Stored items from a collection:
·····
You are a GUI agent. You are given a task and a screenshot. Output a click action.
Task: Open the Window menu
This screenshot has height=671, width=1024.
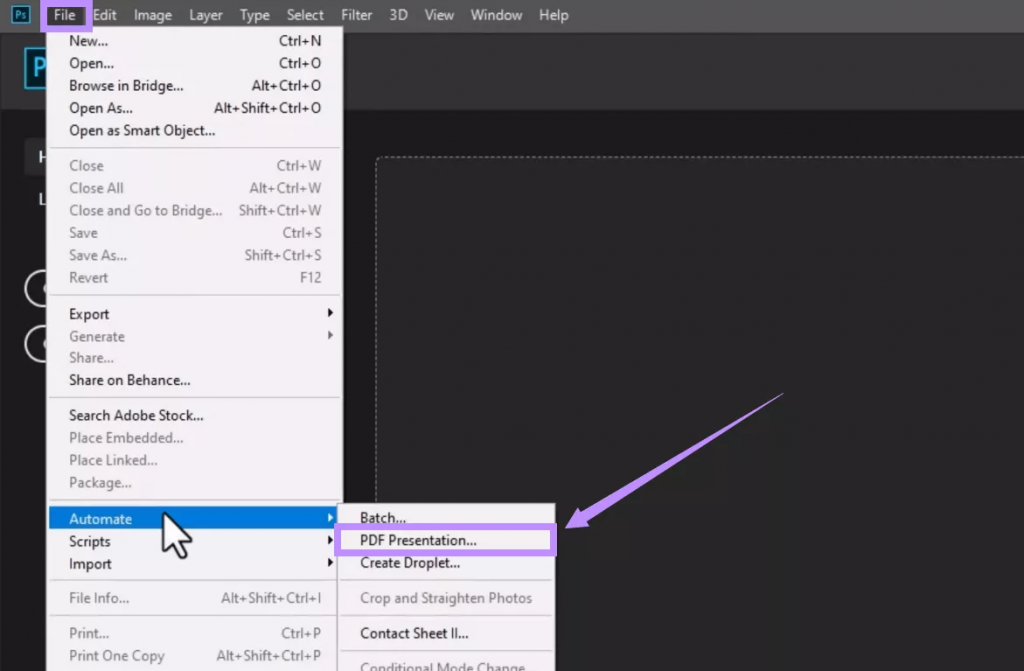click(496, 15)
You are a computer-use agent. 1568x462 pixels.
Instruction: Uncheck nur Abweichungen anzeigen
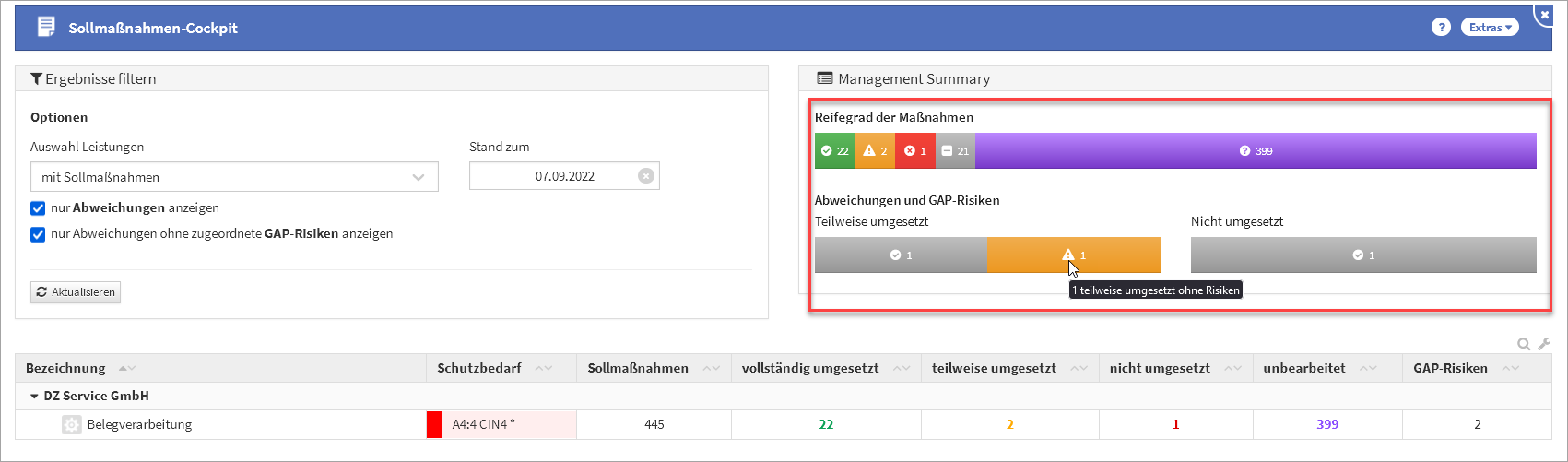click(x=38, y=208)
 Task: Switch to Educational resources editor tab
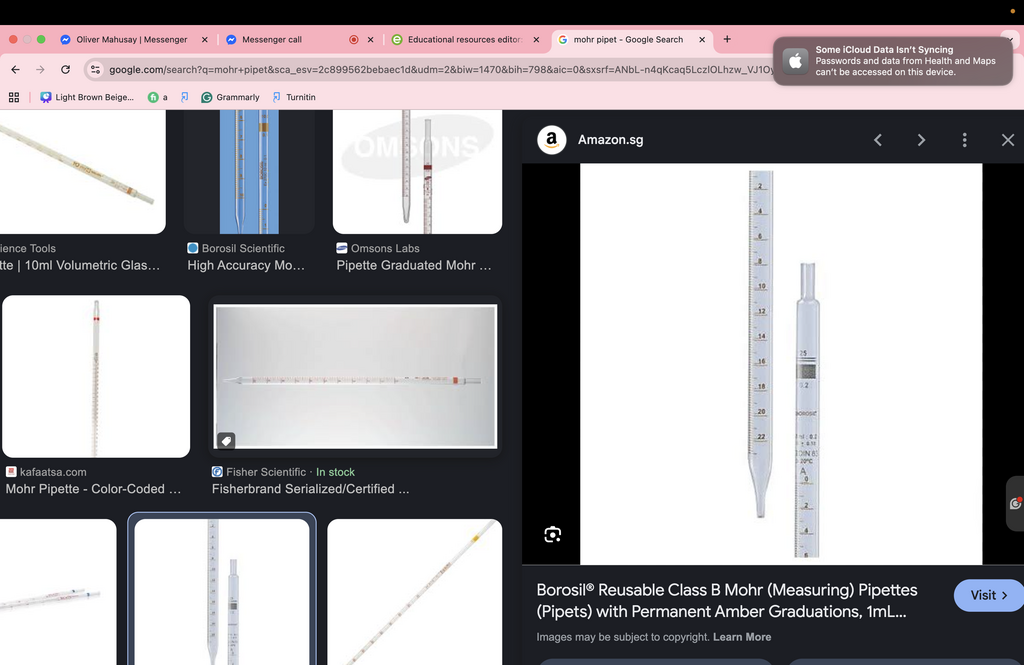point(465,39)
·····
■ **Problem requirements**: Each line above is to be copied exactly, and the pictures are to be dropped.

■ **Answer area**:
You are a GUI agent. You are given a task and a screenshot. Output a click action.
Task: Open the Window menu
This screenshot has height=671, width=1024.
click(496, 15)
You are a computer-use agent. 1568x462 pixels.
Instruction: Uncheck nur Abweichungen anzeigen
click(x=38, y=208)
 Task: Switch to Educational resources editor tab
point(465,39)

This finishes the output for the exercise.